- TO DO -
Write out the entries below once more, exactly, with the pictures left out.

- SUPPLIED DATA -
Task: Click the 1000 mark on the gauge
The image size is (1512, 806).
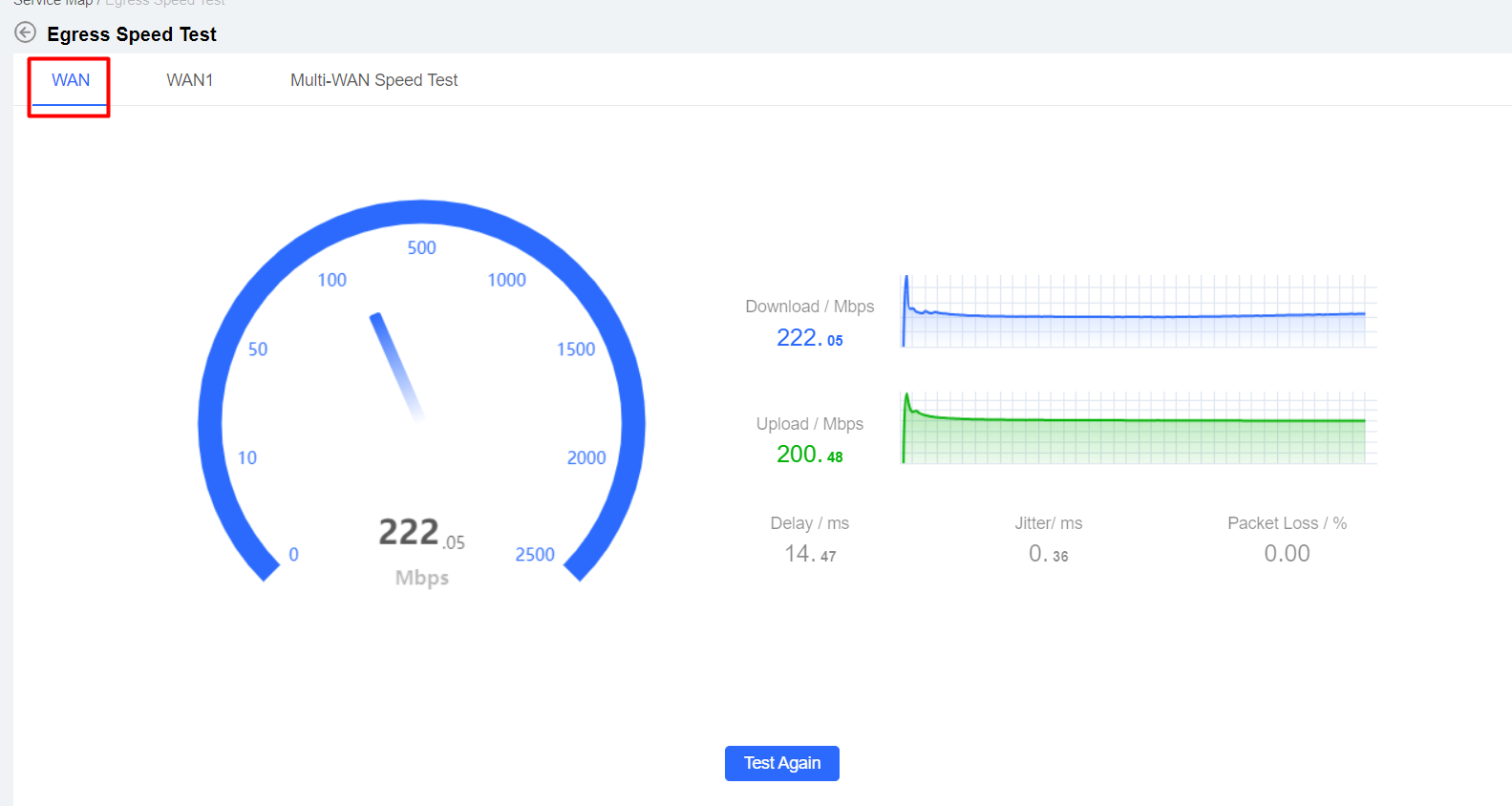Action: coord(506,280)
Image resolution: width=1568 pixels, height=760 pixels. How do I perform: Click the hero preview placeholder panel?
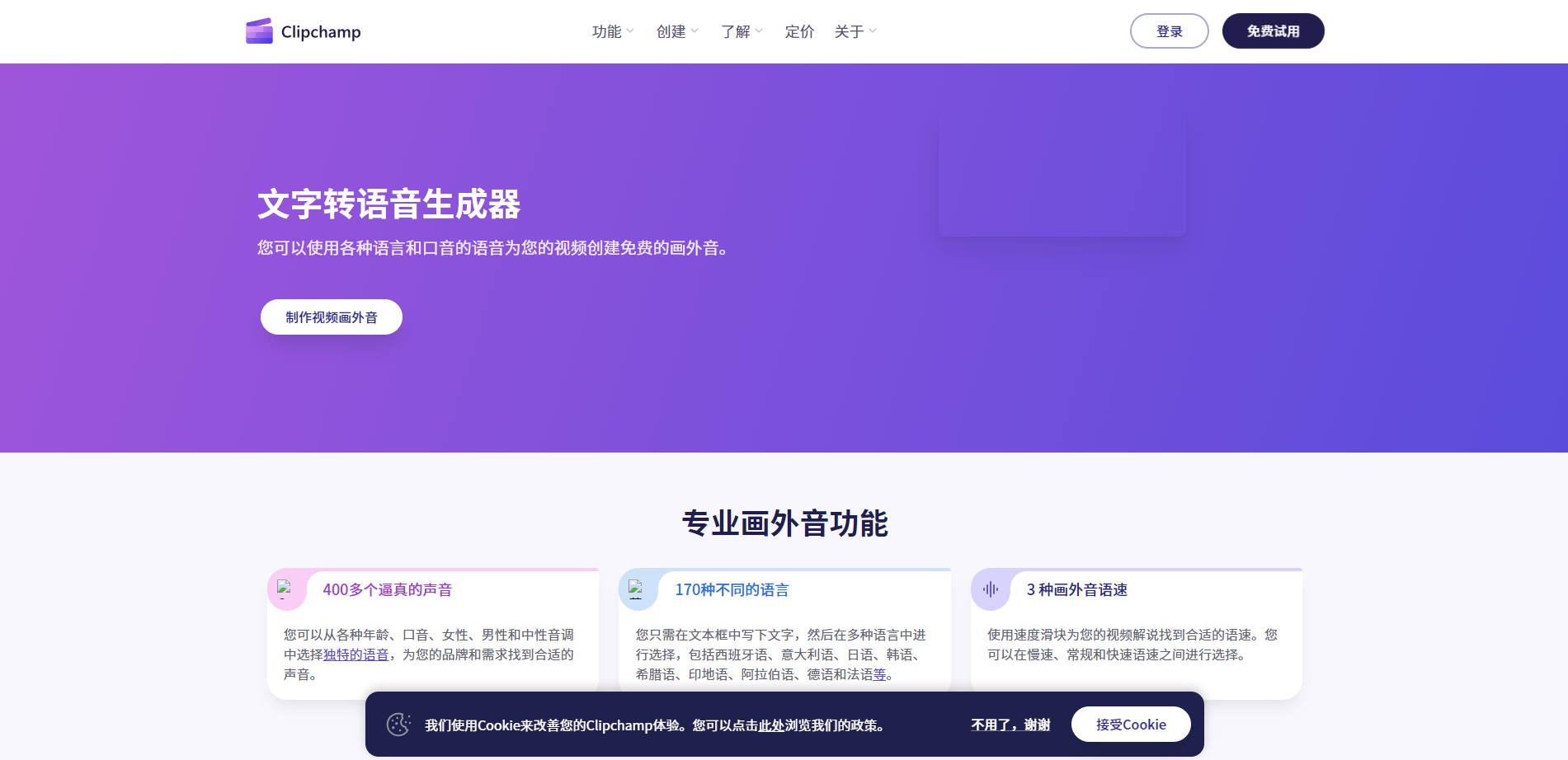1062,175
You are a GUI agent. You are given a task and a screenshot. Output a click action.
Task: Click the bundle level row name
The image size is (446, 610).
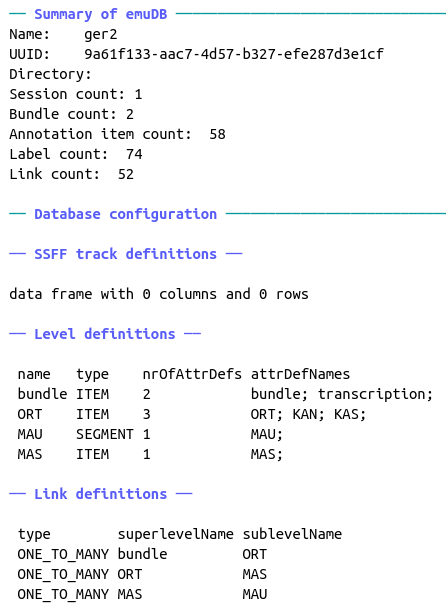[42, 394]
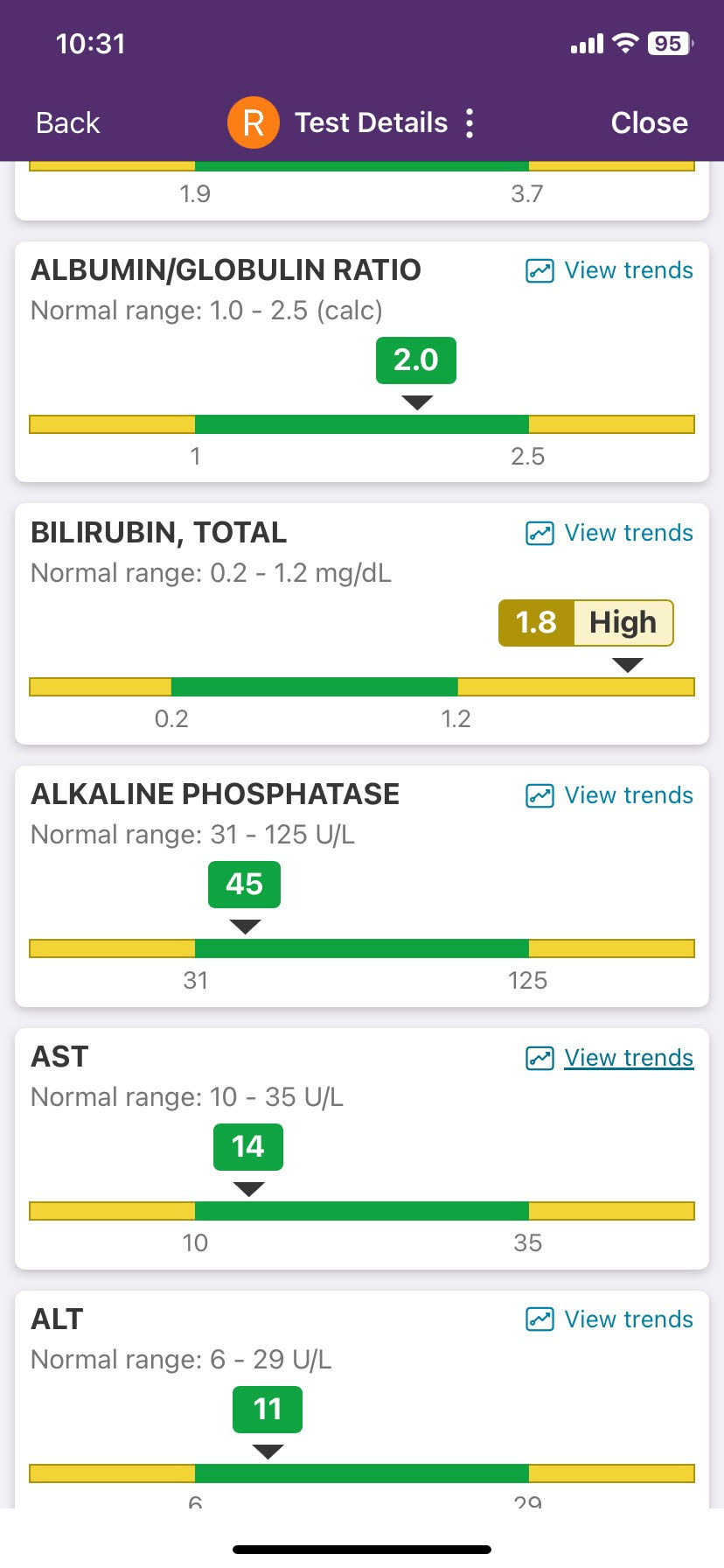Tap the battery indicator in status bar
The width and height of the screenshot is (724, 1568).
coord(669,44)
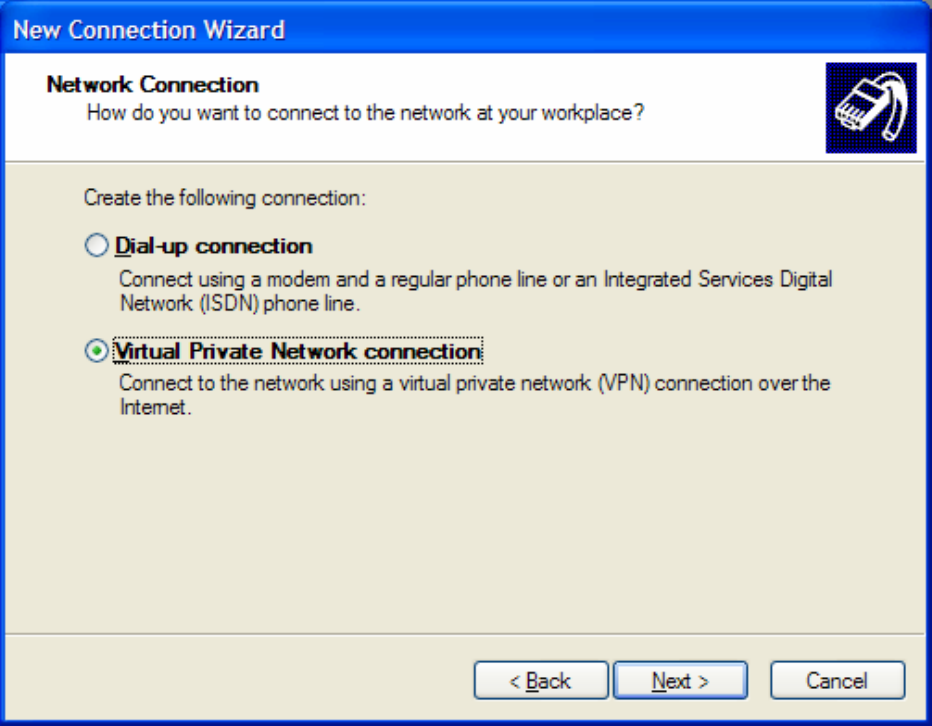Cancel the New Connection Wizard

837,681
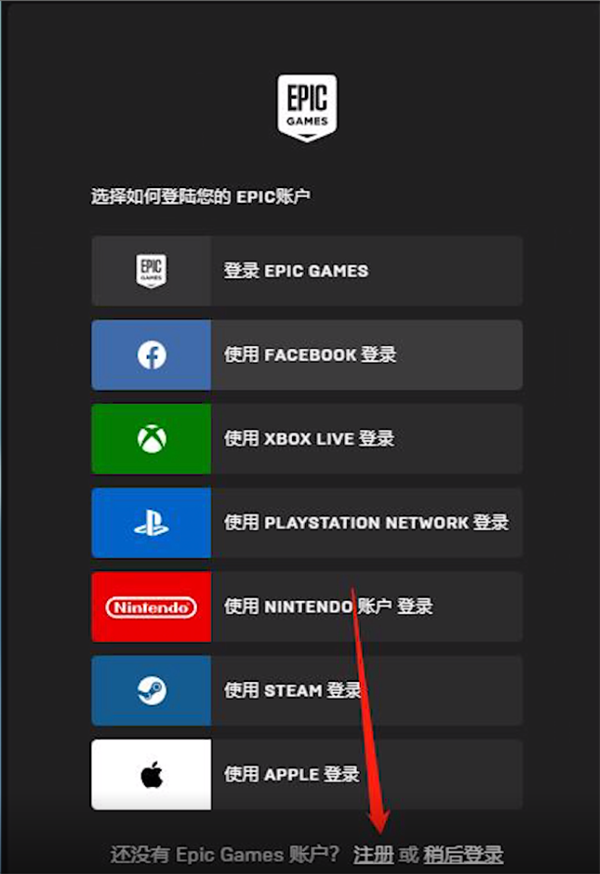Click the red Nintendo logo tile
Viewport: 600px width, 874px height.
pyautogui.click(x=151, y=606)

- EXERCISE ANSWER -
Task: Click the 1000 mark on the gauge
The image size is (1512, 806).
Action: coord(506,280)
Image resolution: width=1568 pixels, height=760 pixels. How do I perform: Click the hero preview placeholder panel?
1062,175
You are a GUI agent. You are given a task and a screenshot. Output a click action.
Task: Click the bundle level row name
The image size is (446, 610).
[42, 394]
Tap the battery indicator in status bar
The width and height of the screenshot is (724, 1568).
coord(669,44)
Cancel the New Connection Wizard

837,681
Click the red Nintendo logo tile
Viewport: 600px width, 874px height.
pyautogui.click(x=151, y=606)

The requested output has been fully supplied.